Other tenants include IT workers, someone in HR, and a civil engineer.

Woodman said he is currently a national manager for a construction company based in Virginia. He worked from home for a few years after moving to Gorham. “I’s always brag to people that I loved to work from home . . . then I found myself at Panera, like three days a week, working and eating lunch. And I thought to myself, how did I get here? Why am I here? And if I told people I’m working from home, why am I not there?”

“I think I was missing what they often refer to as the water-cooler effect, the community element,” he said.

Woodman said he has a bit of an entrepreneurial spirit and thought, “You know what, why not create the community that I was seeking, and not have to buy lunch every day!”

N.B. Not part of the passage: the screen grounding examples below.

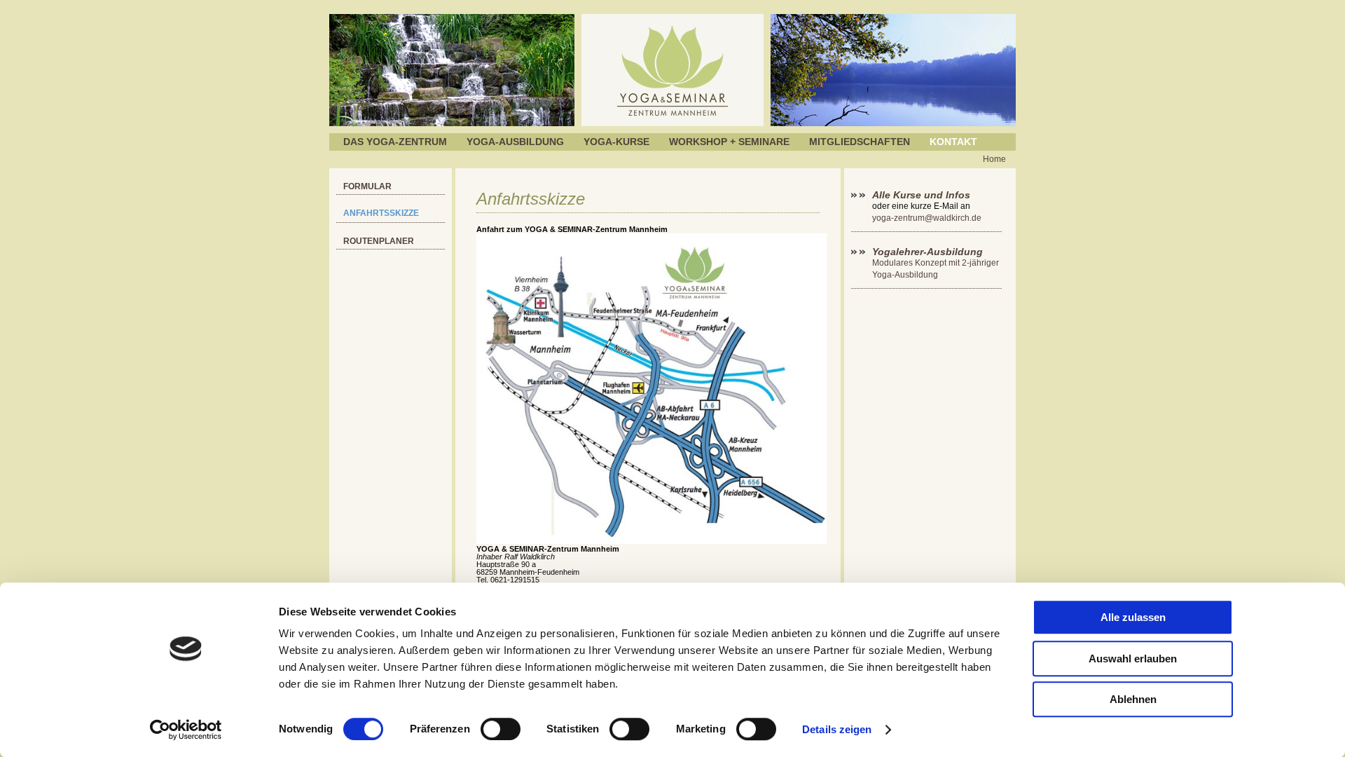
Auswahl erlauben (1133, 658)
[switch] (500, 729)
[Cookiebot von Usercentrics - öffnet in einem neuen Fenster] (186, 729)
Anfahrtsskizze (381, 213)
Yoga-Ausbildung (515, 141)
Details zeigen (836, 729)
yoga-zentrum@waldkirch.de (926, 218)
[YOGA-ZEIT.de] (672, 123)
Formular (367, 186)
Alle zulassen (1133, 617)
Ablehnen (1133, 699)
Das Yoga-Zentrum (395, 141)
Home (994, 159)
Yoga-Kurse (616, 141)
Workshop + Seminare (729, 141)
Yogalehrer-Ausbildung (927, 251)
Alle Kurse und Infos (922, 194)
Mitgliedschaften (859, 141)
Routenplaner (378, 241)
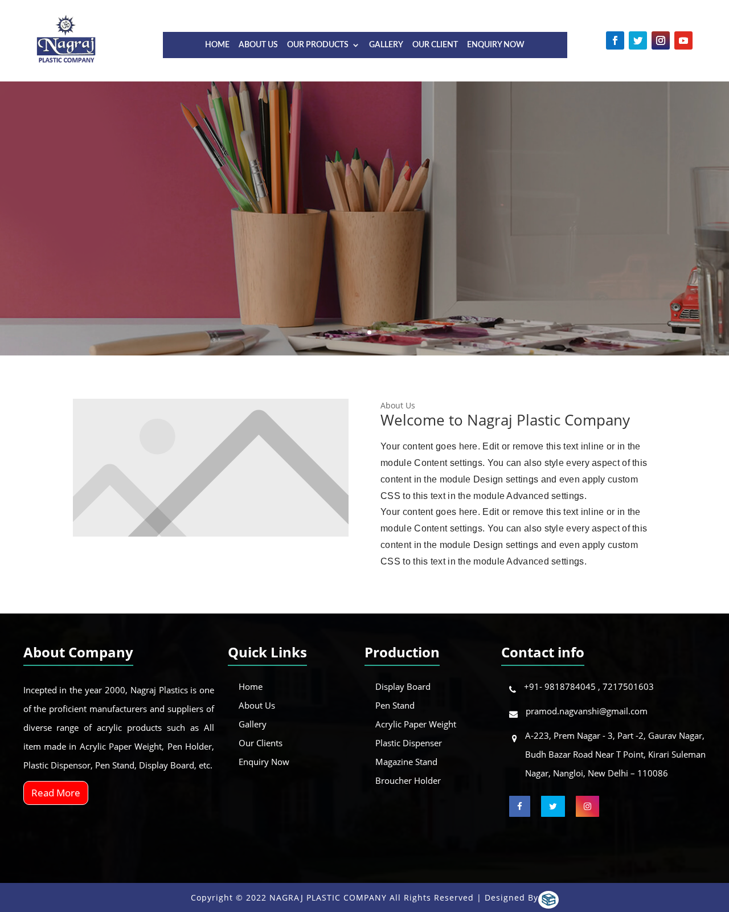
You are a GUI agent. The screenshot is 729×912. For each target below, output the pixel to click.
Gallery (386, 45)
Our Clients (260, 743)
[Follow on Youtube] (683, 40)
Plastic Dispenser (408, 743)
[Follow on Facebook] (615, 40)
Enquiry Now (496, 45)
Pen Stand (395, 705)
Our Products (318, 45)
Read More (55, 792)
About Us (258, 45)
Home (217, 45)
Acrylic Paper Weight (415, 724)
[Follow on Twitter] (638, 40)
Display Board (403, 686)
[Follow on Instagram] (661, 40)
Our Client (435, 45)
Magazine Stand (406, 761)
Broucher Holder (408, 780)
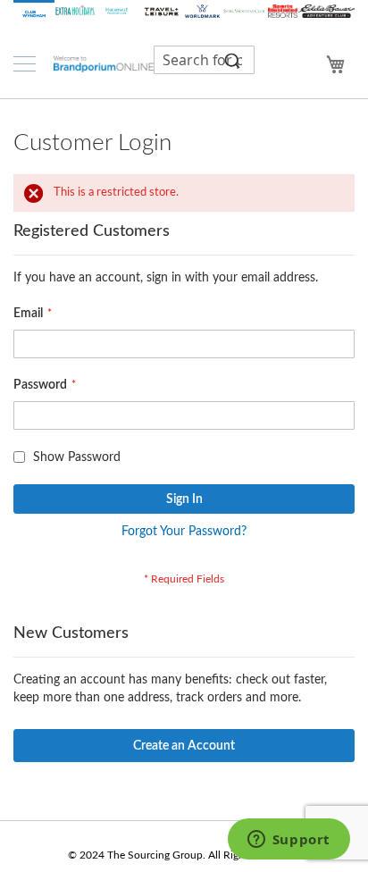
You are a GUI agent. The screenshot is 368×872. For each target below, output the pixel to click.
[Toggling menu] (24, 63)
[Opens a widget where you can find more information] (288, 840)
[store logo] (104, 63)
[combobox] (204, 60)
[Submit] (232, 60)
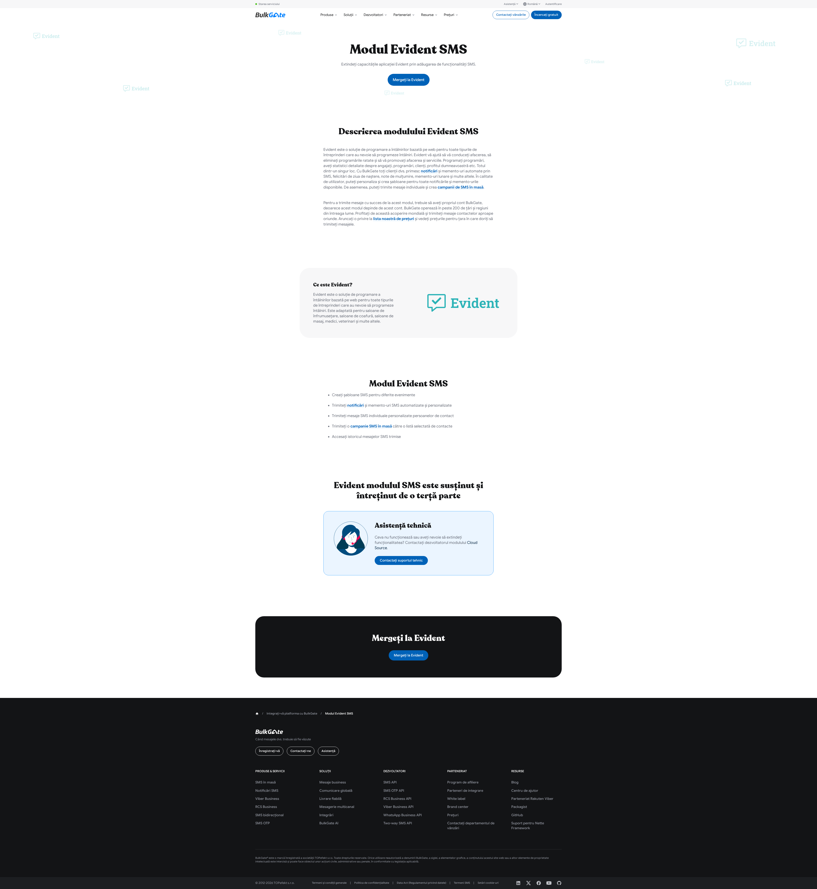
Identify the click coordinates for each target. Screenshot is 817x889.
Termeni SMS (462, 882)
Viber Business (267, 799)
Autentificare (553, 4)
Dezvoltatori (373, 15)
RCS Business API (397, 799)
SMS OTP (262, 823)
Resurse (427, 15)
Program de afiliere (462, 782)
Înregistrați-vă (269, 751)
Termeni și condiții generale (329, 882)
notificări (429, 171)
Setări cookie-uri (488, 882)
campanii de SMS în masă (460, 187)
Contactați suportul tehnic (401, 560)
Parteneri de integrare (465, 791)
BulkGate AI (328, 823)
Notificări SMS (266, 791)
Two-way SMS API (397, 823)
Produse (326, 15)
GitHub (517, 815)
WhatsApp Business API (402, 815)
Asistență (510, 4)
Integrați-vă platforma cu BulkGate (292, 713)
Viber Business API (398, 807)
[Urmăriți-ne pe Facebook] (538, 883)
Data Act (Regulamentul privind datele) (421, 882)
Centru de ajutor (524, 791)
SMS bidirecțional (269, 815)
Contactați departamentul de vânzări (470, 825)
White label (456, 799)
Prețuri (449, 15)
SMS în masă (265, 782)
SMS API (390, 782)
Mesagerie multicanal (336, 807)
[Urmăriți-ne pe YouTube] (548, 883)
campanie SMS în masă (371, 426)
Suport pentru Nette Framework (527, 825)
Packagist (519, 807)
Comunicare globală (335, 791)
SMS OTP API (393, 791)
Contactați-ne (300, 751)
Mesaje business (332, 782)
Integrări (326, 815)
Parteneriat (402, 15)
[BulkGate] (270, 14)
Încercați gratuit (546, 15)
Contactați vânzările (511, 15)
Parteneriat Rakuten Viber (532, 799)
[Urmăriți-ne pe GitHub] (559, 883)
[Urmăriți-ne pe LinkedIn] (518, 883)
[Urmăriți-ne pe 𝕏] (528, 883)
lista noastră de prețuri (393, 218)
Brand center (457, 807)
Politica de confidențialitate (371, 882)
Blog (514, 782)
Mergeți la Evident (408, 79)
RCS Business (266, 807)
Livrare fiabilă (330, 799)
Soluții (348, 15)
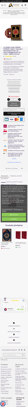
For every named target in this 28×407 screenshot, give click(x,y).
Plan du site (18, 383)
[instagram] (24, 350)
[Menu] (2, 5)
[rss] (21, 350)
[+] (19, 99)
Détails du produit (16, 176)
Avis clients (4, 178)
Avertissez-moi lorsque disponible (14, 114)
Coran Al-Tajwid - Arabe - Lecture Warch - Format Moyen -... (6, 243)
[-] (8, 99)
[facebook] (19, 350)
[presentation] (21, 42)
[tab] (4, 176)
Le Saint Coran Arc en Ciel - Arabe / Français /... (21, 243)
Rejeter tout (14, 215)
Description (4, 176)
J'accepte (14, 219)
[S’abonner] (22, 355)
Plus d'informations (7, 209)
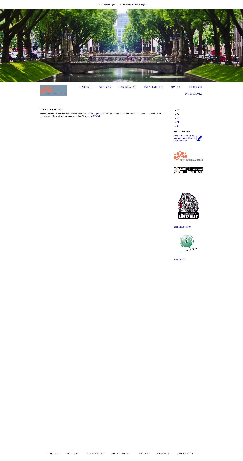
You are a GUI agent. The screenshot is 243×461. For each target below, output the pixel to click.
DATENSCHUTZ (193, 94)
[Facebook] (177, 118)
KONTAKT (176, 87)
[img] (121, 45)
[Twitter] (178, 122)
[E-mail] (178, 110)
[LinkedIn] (178, 126)
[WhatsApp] (178, 114)
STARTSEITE (85, 87)
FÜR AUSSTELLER (153, 87)
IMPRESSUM (195, 87)
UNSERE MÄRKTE (127, 87)
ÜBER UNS (105, 87)
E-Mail (96, 116)
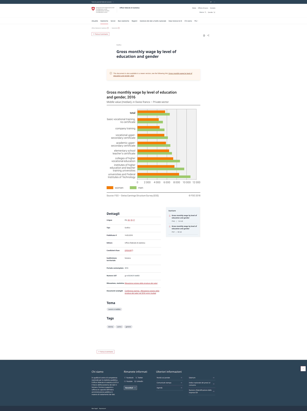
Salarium (192, 378)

The building is right next to Gorham House of Pizza and just steps away from the main intersection in downtown Gorham. “I was actually surprised how quickly people said ‘I need a space. I need a space’.”

Then the pandemic hit, and an engineering firm that had owned the second floor condo moved out, so Woodman said he found a way to purchase that new space in November. Renovations included removing the suspended ceiling, opening up areas to allow for more windows, and adding LED lights and a new floor for a bright and clean look.

“We just got our certificate of occupancy” on Monday last week, Woodman said, and he already has three of the nine offices rented.

The new space on the second floor has a large poster from the original movie on the wall, as a nod to the building’s history. Woodman found a stack of complimentary theater tickets when renovating the space, he said.